» TEXT PASSAGE:
Tim Cusick discusses the differences between the CP model and WKO’s PD curve in one of his videos and there are also a few articles online, but the main take-homes for me on this point are:
The premise of Skiba’s model was for it to be predictive. The WKO model is not intended to be predictive.
Coggan has ensured that while the model itself is “black box”, the outputs of that model are not. So it can be validated scientifically. This is discussed online as well in different places.
Anyway, why is it “rightly so” that the CP model is only accurate between 7 and 30 minutes? Isn’t the very definition of CP a power that one can sustain “indefinitely”
This is you. Not the model. The model is simply plotting a number based on the best efforts you put in. they either are your best efforts or they are not.
CP is not a construct like FTP where your coach can prescribe workout intensities based on zones. There’s probably a coach out there that uses critical power to prescribe workouts somehow, but I just use it to give me insights into the changes in my fitness.
anyone playing with smart segments - created in WKO5 and not using lap button? Wondering if an update has come out and that fixed a few things. There was a lot of opportunity to improve smart segments, I suspect that will take much longer to do.

» WHAT IS ASKED:
- a) Reproduce the post about cycling power models verbatim, from "Coggan has ensured" up to and including "in my fitness.".
- b) In the post about cycling power models, what was the premise of Skiba's model?
The lines after this point have no connection to the post about cycling power models.

» DATASET EXTRACT:
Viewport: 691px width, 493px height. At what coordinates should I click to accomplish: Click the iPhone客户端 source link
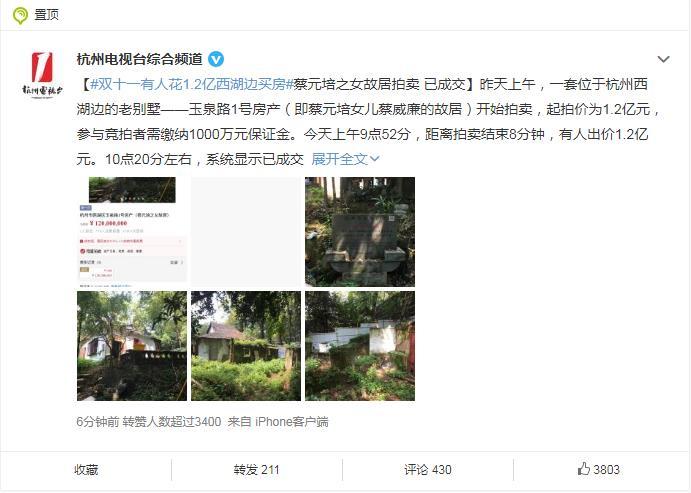[x=292, y=422]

» ANSWERS BY TASK:
- a)
Coggan has ensured that while the model itself is “black box”, the outputs of that model are not. So it can be validated scientifically. This is discussed online as well in different places.
Anyway, why is it “rightly so” that the CP model is only accurate between 7 and 30 minutes? Isn’t the very definition of CP a power that one can sustain “indefinitely”
This is you. Not the model. The model is simply plotting a number based on the best efforts you put in. they either are your best efforts or they are not.
CP is not a construct like FTP where your coach can prescribe workout intensities based on zones. There’s probably a coach out there that uses critical power to prescribe workouts somehow, but I just use it to give me insights into the changes in my fitness.

- b) Skiba's model was meant to be predictive.